* BEGIN PROVIDED PASSAGE *

Case ID: f2d_361/html/0770-01.html
Source: Caselaw Access Project
Author: {"author": "THORNBERRY, Circuit Judge:", "license": "Public Domain", "url": "https://static.case.law/"}
Date Created: 2024-08-24T03:29:51.129683

Edward DAVIS, Appellant, v. The Honorable James H. DAVIS, Governor of the State of Louisiana, et al., Appellees.
    No. 21976.
    United States Court of Appeals Fifth Circuit.
    May 31, 1966.
    
      Bruce C. Waltzer, Adolph J. Levy, New Orleans, La., for appellant.
    Jack P. F. Gremillion, Atty. Gen. of Louisiana, Teddy W. Airhart, Jr., Asst. Atty. Gen., Baton Rouge, La., Bertrand DeBlanc, Dist. Atty., Fifteenth Judicial District of Louisiana, for appellees.
    John Doar, Asst. Atty. Gen., David L. Norman, Alan G. Marer, Attys., Dept, of Justice, Washington, D. C., for the United States as amicus curise.
    Before TUTTLE, Chief Judge, and BROWN, WISDOM, GEWIN, BELL,' THORNBERRY and COLEMAN, Circuit Judges.

* END PROVIDED PASSAGE *
* BEGIN SUPPLIED DATA *

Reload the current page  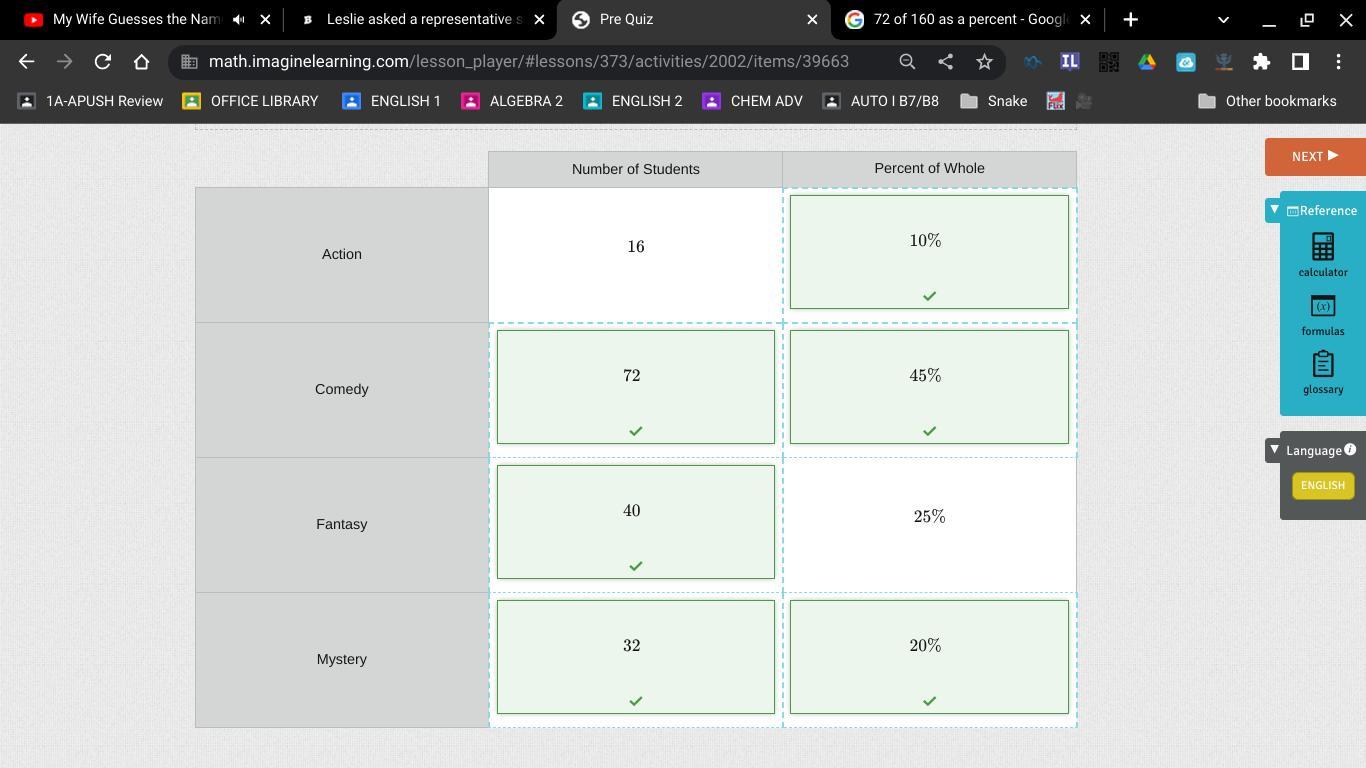click(102, 62)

* END SUPPLIED DATA *

ACTIONS TO TAKE:
A - Turn the paragraph in the case caption that begins "Jack P. F. Gremillion" into a short list of the lawyers it names and their positions.
B - Write out the case caption word for word from "Bruce C. Waltzer, Adolph" to "COLEMAN, Circuit Judges.".

RESPONSES TO THE EXERCISE:
A -
Counsel for the appellees:
- Jack P. F. Gremillion, Attorney General of Louisiana
- Teddy W. Airhart, Jr., Assistant Attorney General, Baton Rouge, La.
- Bertrand DeBlanc, District Attorney, Fifteenth Judicial District of Louisiana

B -
Bruce C. Waltzer, Adolph J. Levy, New Orleans, La., for appellant.
    Jack P. F. Gremillion, Atty. Gen. of Louisiana, Teddy W. Airhart, Jr., Asst. Atty. Gen., Baton Rouge, La., Bertrand DeBlanc, Dist. Atty., Fifteenth Judicial District of Louisiana, for appellees.
    John Doar, Asst. Atty. Gen., David L. Norman, Alan G. Marer, Attys., Dept, of Justice, Washington, D. C., for the United States as amicus curise.
    Before TUTTLE, Chief Judge, and BROWN, WISDOM, GEWIN, BELL,' THORNBERRY and COLEMAN, Circuit Judges.